$500 GPU outperforms Claude Sonnet on coding benchmarks using open-source AI system

☆ Yσɠƚԋσʂ ☆@lemmy.ml · 24 hours ago

$500 GPU outperforms Claude Sonnet on coding benchmarks using open-source AI system

RedWeasel@lemmy.world · 20 hours ago

Honestly makes more sense than shoving everything into one model. Some of those main models seem to just use one to do everything and I would break them into parts. Have a model to filter the input and try to categorize it and feed it into the proper model. Like having a “council of experts” and ask to proper “expert”.

I am not an expert into AI models

☆ Yσɠƚԋσʂ ☆@lemmy.ml · 19 hours ago

That’s part of the idea with the whole mixture of experts (MoE) approach in newer models actually.

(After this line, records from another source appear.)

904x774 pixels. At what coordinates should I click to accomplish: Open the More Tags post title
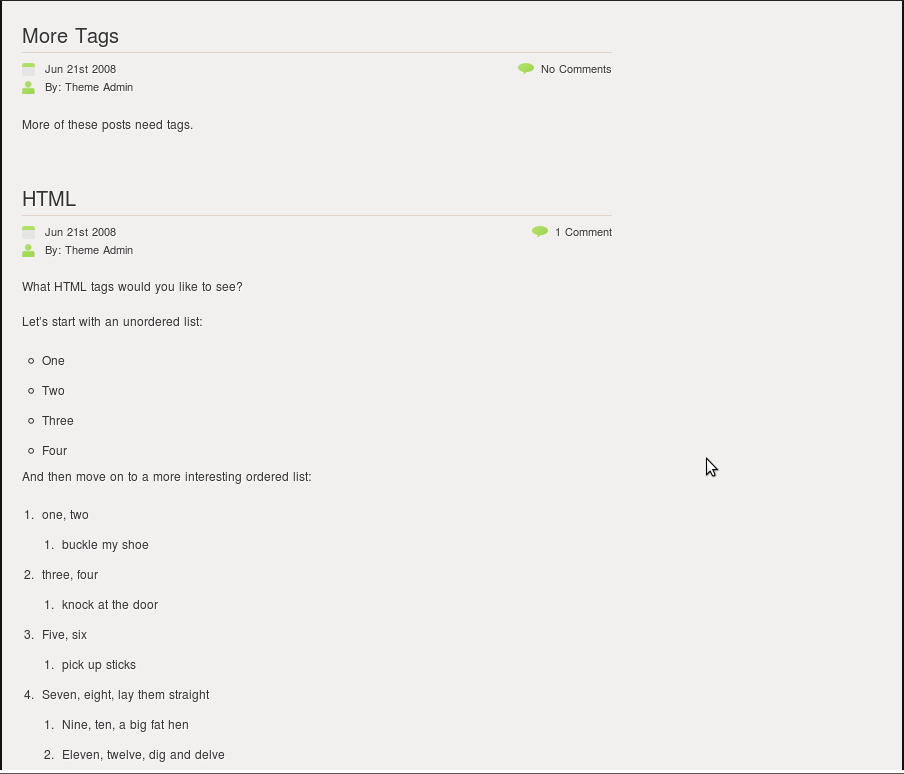pos(70,36)
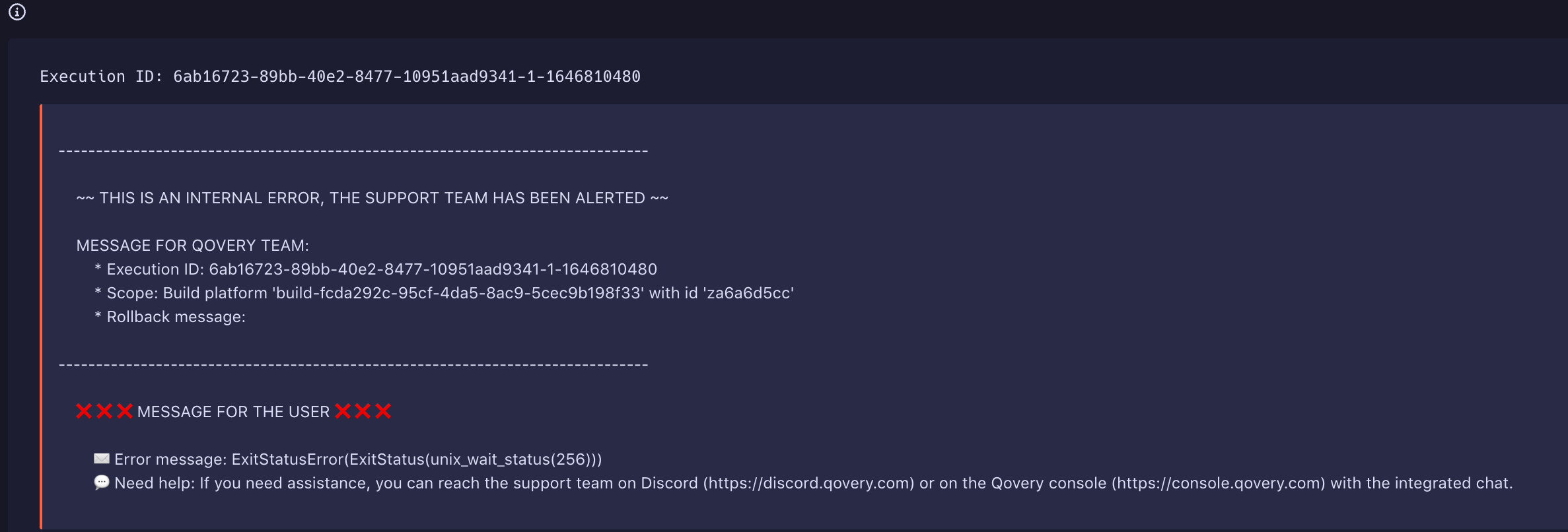Open the https://console.qovery.com link
Image resolution: width=1568 pixels, height=532 pixels.
(x=1218, y=483)

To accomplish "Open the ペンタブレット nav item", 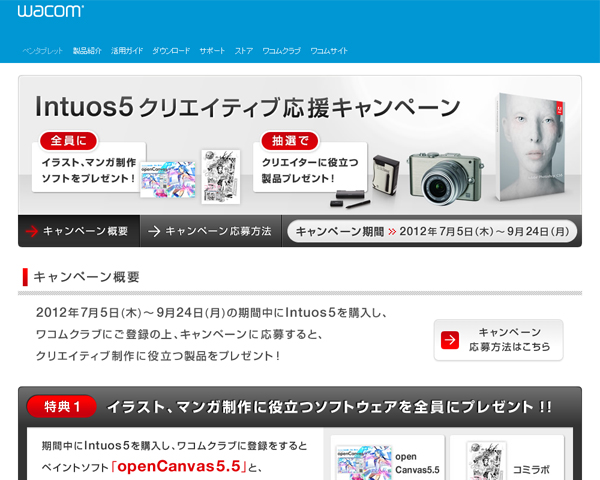I will (x=43, y=50).
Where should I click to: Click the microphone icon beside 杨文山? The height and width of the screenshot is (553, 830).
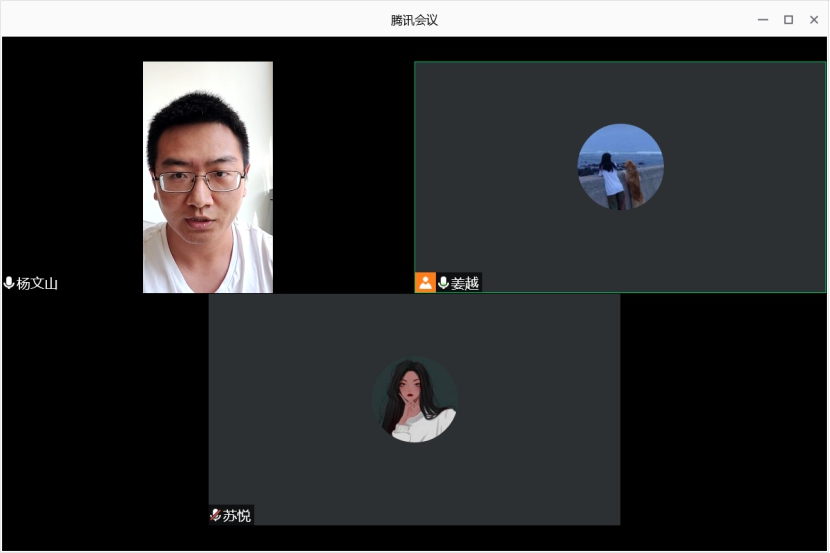[x=9, y=283]

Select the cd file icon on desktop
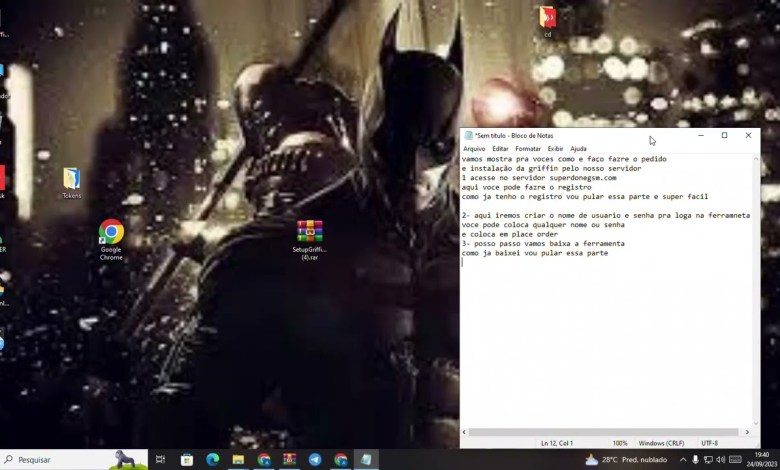tap(548, 18)
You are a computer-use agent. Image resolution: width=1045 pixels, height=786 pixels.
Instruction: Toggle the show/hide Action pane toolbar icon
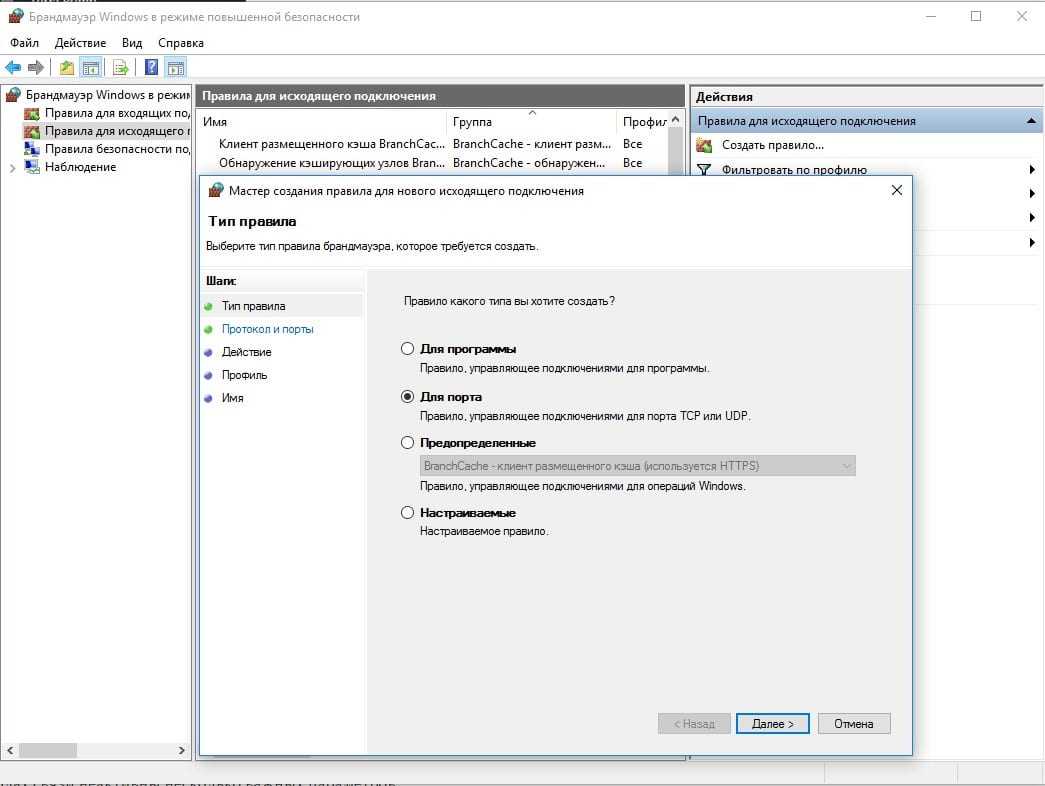[x=175, y=68]
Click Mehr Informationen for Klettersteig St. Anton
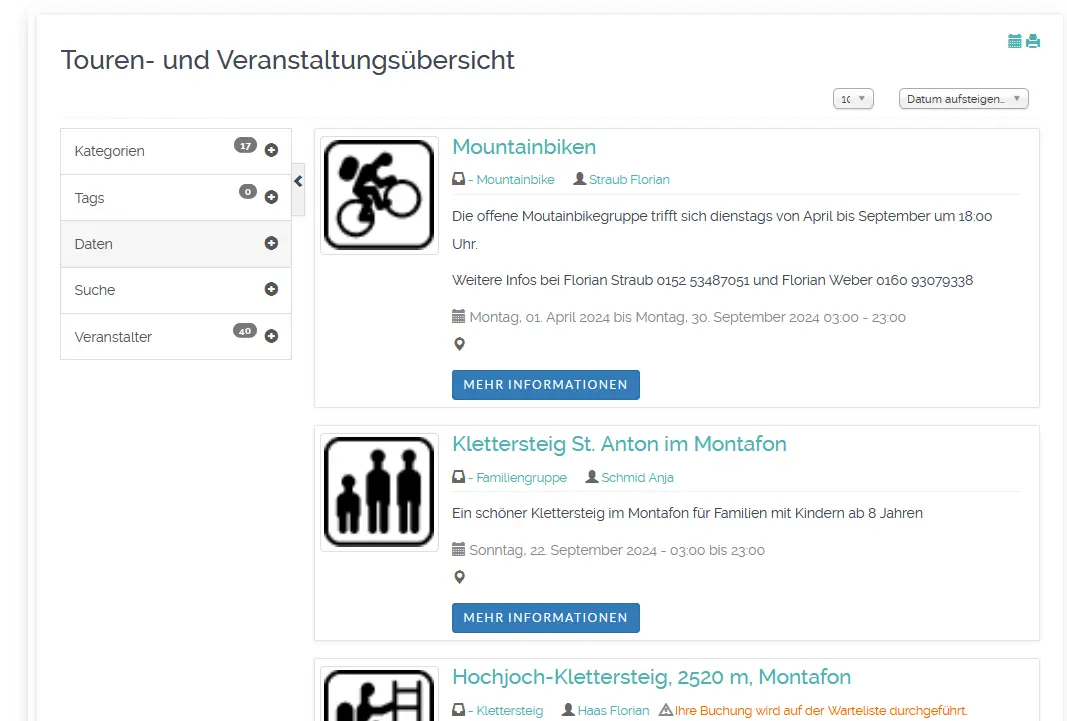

Rather than using a single neural net that’s say 512 wide, you split it into eight channels/experts of 64. If the neural net can pick the correct channel for each inference, then you only have to run 1/8th of the neurons on every forward pass. Of course, once you have your 8 channels/experts in parallel, you now need to decide which expert/channel to use for each token you want to process. This is called a router which takes in an input and decides which expert/channel to send it to. The router itself is a tiny neural network. It is a matrix that converts the input vectors to a router choice. And the router itself has a small set of trainable weights that gets trained together with the MoE.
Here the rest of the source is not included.